Choose Direct Rental Property when...
Choose rental property if you have time, capital for a 25% down payment, and want leverage plus tax benefits on a tangible asset.
Our Verdict
REITs offer real-estate exposure for the bulk of investors who don't want a second job. Direct rentals can produce higher returns thanks to leverage and tax advantages, but only with the time and skill to manage them well — many landlords underestimate the workload and concentration risk. A reasonable approach: REITs in your retirement accounts, direct rentals if you specifically want hands-on real estate.
Frequently Asked Questions
What is the difference between REITs and Direct Rental Property?

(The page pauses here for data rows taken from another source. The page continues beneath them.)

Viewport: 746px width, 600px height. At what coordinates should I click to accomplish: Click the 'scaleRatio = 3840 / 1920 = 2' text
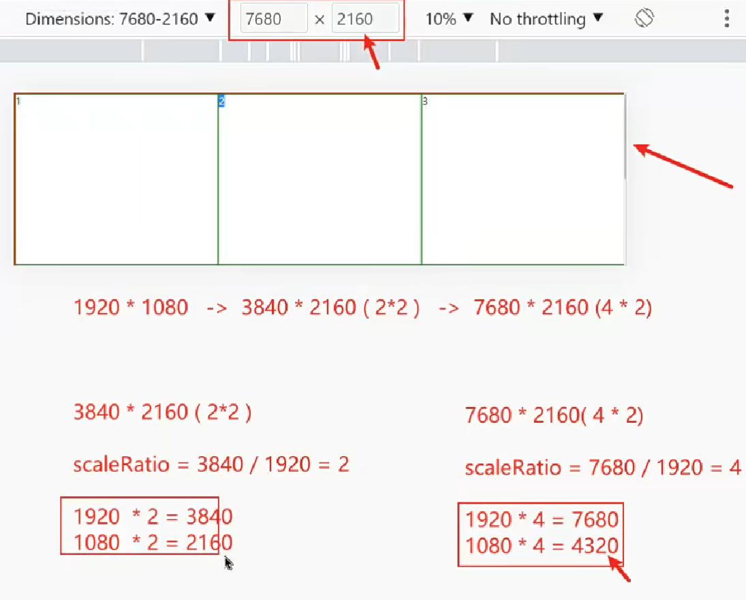pyautogui.click(x=211, y=465)
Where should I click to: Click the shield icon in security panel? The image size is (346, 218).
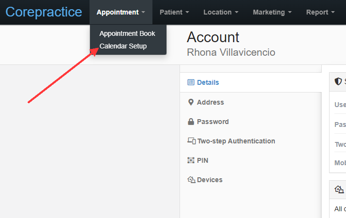point(338,81)
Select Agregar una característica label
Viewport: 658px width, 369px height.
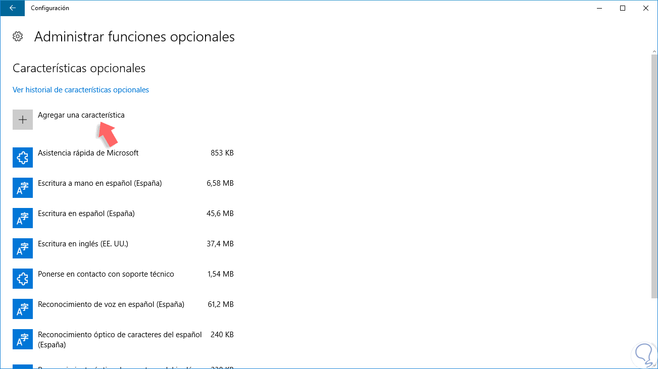click(x=81, y=115)
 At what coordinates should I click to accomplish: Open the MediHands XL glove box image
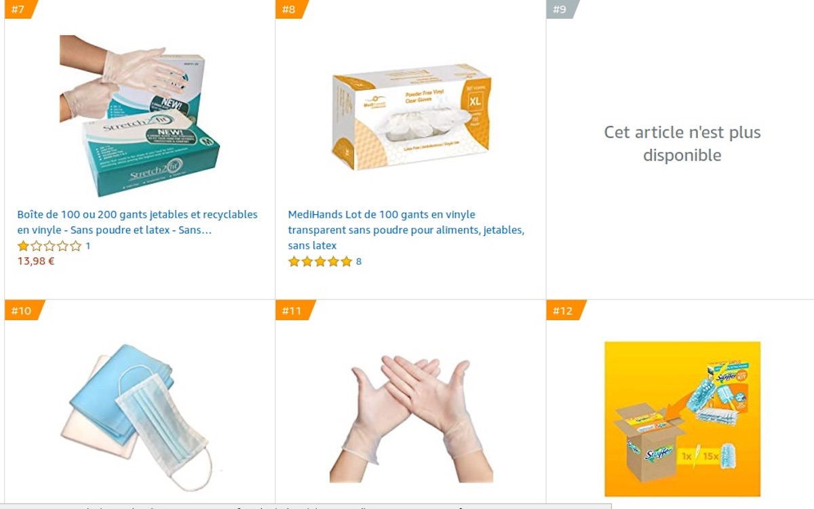click(410, 117)

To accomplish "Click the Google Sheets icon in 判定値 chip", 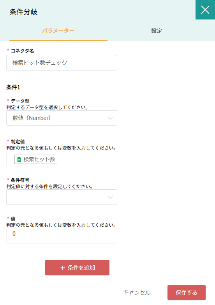I will tap(19, 159).
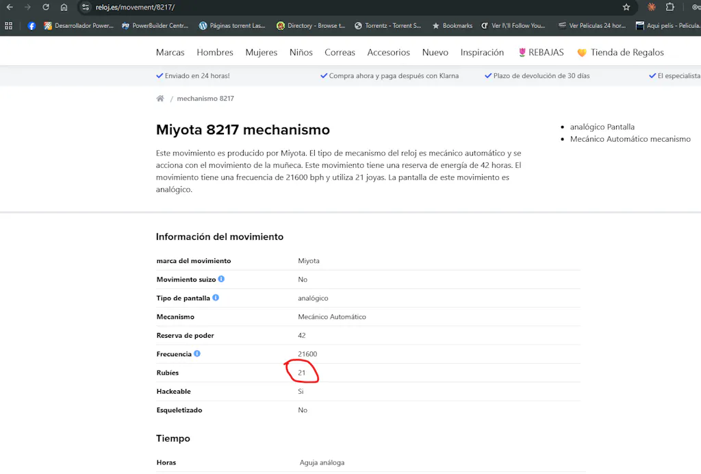Show info tooltip for Movimiento suizo
Viewport: 701px width, 474px height.
pos(221,279)
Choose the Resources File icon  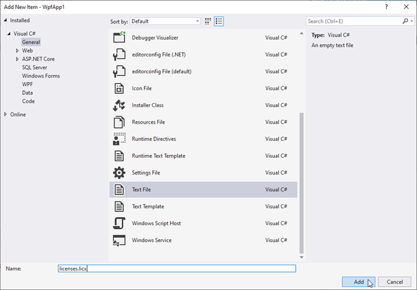[x=119, y=122]
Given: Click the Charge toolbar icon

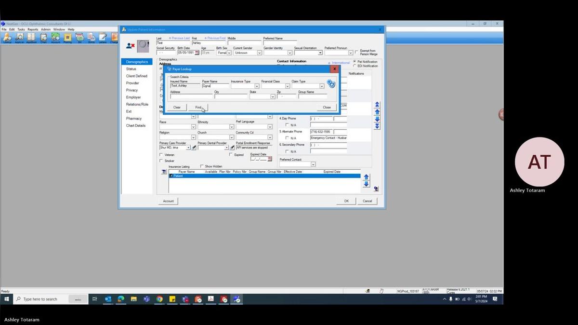Looking at the screenshot, I should tap(114, 37).
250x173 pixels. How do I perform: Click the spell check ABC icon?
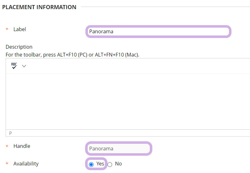coord(14,66)
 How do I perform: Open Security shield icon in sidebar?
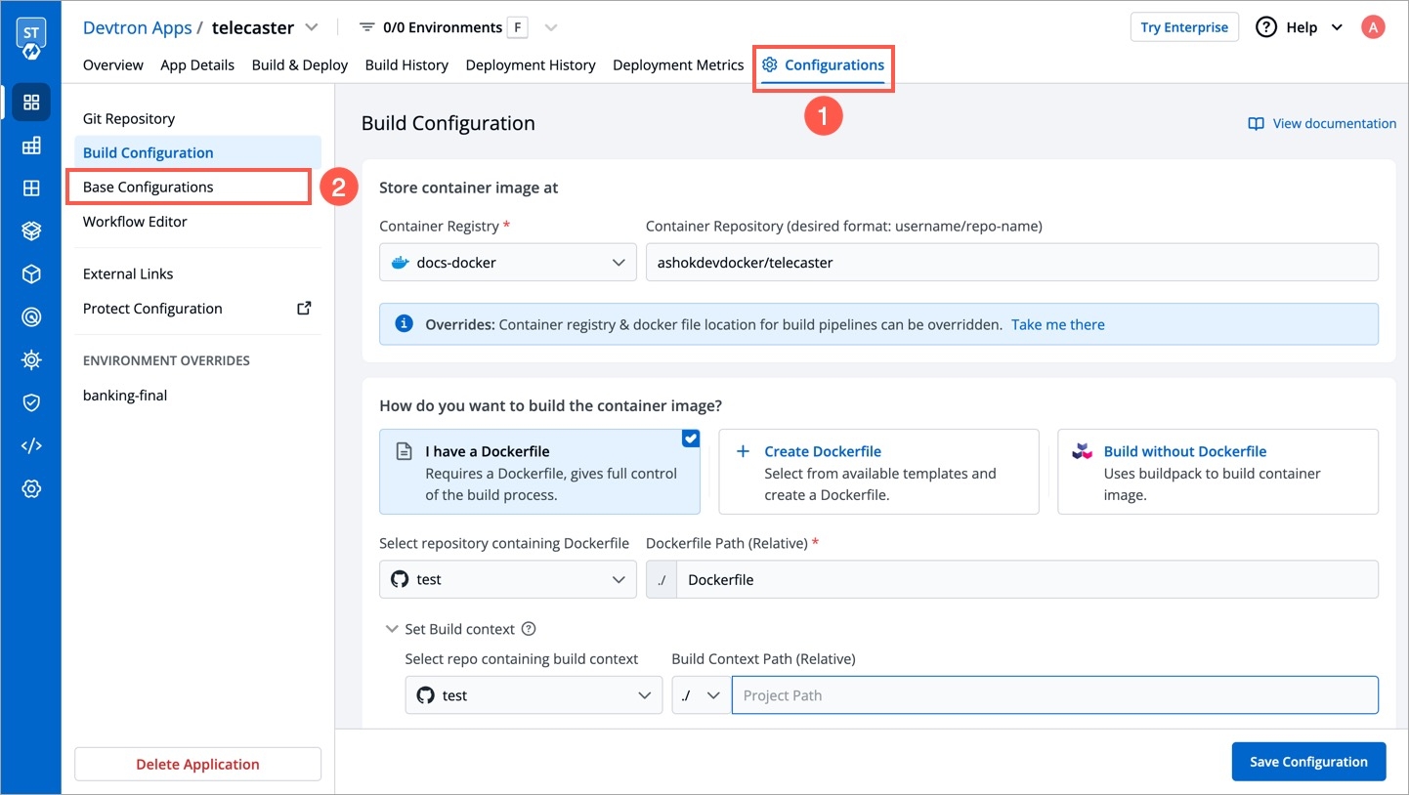point(31,403)
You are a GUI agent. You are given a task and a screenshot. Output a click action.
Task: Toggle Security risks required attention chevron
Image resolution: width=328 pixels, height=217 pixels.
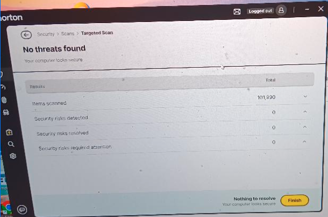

REITs are publicly-traded companies that own real estate; you buy shares like stocks and get fully passive exposure. Direct rental property gives you leverage, depreciation, and operational control — at the cost of management work and concentration risk.
When should I choose REITs over Direct Rental Property?
Choose REITs if you want diversified passive real estate exposure with full liquidity and zero management.
When should I choose Direct Rental Property over REITs?
Choose rental property if you have time, capital for a 25% down payment, and want leverage plus tax benefits on a tangible asset.